Going forward, the Fed and its international counterparts should disavow the temptation toward ever-expanding mandates and economic and financial dirigisme that would take them to "macroprudential" policy, discretionary credit cycle management, asset price targeting, and exploiting regulatory power to embrace social and political goals… today on climate change and inequality, perhaps tomorrow on immigration, trade restriction, China-isolation, or whatever the smart set at Davos wants to see. Only limited scope of action to areas of agreed technocratic competence will salvage the Fed's, other central banks', and international institutions' useful independence.
Of course this effort arrives with spectacularly bad timing, as nobody is talking about anything but the Covid-19 virus. Still, life does go on, and I don't see anything that is directly contradicted by current events. And perhaps you want to read and think about something other than virus crisis, and issues we will go back to thinking about when it's all over.

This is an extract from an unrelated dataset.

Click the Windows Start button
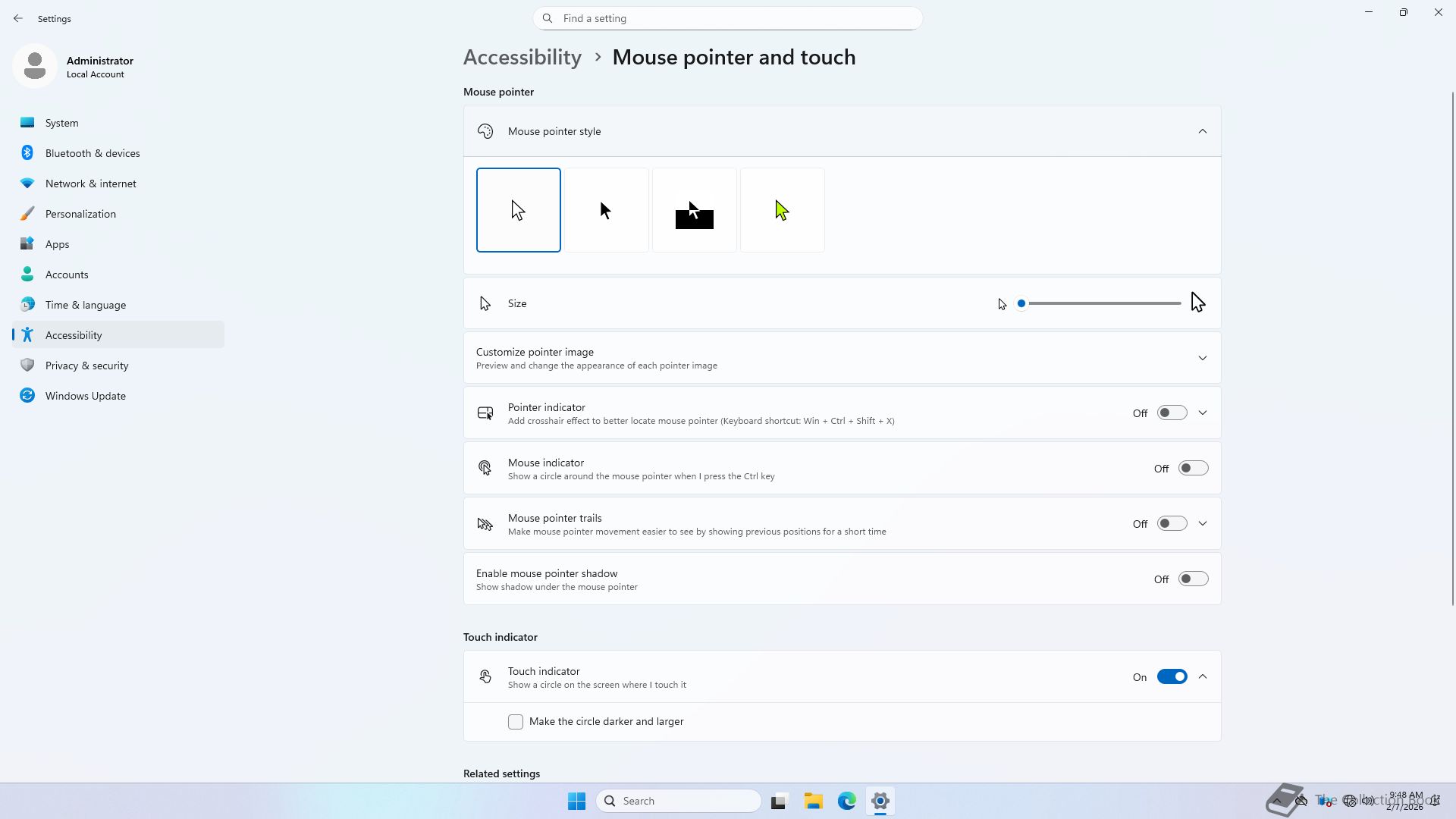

In the final section (see the footnotes too) I discovered that our international institutions, BIS, IMF, FSB, and so forth were busy dragging banks into the partisan warfare over green new deal style climate policy and forced redistribution. I took a dim view of that. First of all, the idea that climate and inequality present financial risks is just fanciful. Most importantly these are political minefields that will doom independence.

I think this section holds up well. That the worthies who look in to the future and spot risks to the financial system, and drag banks into accounting for them via stress tests and regulatory accounting, found climate change and inequality the biggest run-provoking risks they could think of, not even mentioning pandemic, tells you volumes about the whole technocratic project.



If you like to watch videos, here is the actual lecture somewhat shorter than the written version.


3 comments:

  1. Dirigisme. State control of economic and social matters. That is the warning in your clearly spoken lecture.

    ReplyDelete
  2. The 2% inflation target you mentioned: Yeah, probably got established due to some norm. But a little bit of inflation is better than deflation, which is far more insidious.